Which lines in the items below contain the word "back"? List each of them.

◆ ◆ ◆ ◆

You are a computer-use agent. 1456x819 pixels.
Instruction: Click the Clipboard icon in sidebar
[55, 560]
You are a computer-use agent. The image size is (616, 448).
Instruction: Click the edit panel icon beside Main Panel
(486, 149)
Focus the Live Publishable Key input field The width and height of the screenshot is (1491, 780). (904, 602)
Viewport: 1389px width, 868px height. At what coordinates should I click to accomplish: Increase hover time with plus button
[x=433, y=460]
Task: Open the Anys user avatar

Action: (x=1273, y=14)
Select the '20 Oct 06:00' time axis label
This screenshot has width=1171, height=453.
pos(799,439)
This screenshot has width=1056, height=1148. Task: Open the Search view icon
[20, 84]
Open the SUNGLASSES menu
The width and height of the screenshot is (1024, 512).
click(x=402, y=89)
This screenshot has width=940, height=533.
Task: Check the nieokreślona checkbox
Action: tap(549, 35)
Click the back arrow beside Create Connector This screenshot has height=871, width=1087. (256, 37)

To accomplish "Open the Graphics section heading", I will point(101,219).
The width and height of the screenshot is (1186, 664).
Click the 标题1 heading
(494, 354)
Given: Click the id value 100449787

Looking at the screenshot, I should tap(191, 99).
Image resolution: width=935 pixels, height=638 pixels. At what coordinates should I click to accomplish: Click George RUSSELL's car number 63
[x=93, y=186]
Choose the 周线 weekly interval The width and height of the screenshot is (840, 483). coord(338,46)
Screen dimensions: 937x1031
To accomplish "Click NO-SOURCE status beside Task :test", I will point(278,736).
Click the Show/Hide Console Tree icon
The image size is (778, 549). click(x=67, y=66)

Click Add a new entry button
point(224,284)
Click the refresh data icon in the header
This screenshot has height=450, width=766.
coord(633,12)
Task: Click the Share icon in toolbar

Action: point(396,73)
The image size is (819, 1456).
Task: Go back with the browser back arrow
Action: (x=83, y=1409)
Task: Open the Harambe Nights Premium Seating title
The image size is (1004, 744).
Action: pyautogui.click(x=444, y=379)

◆ ◆ ◆ ◆

» **FULL ANSWER**:
Click the back arrow beside Create Connector This screenshot has height=871, width=1087. (256, 37)
Task: Go back with the browser back arrow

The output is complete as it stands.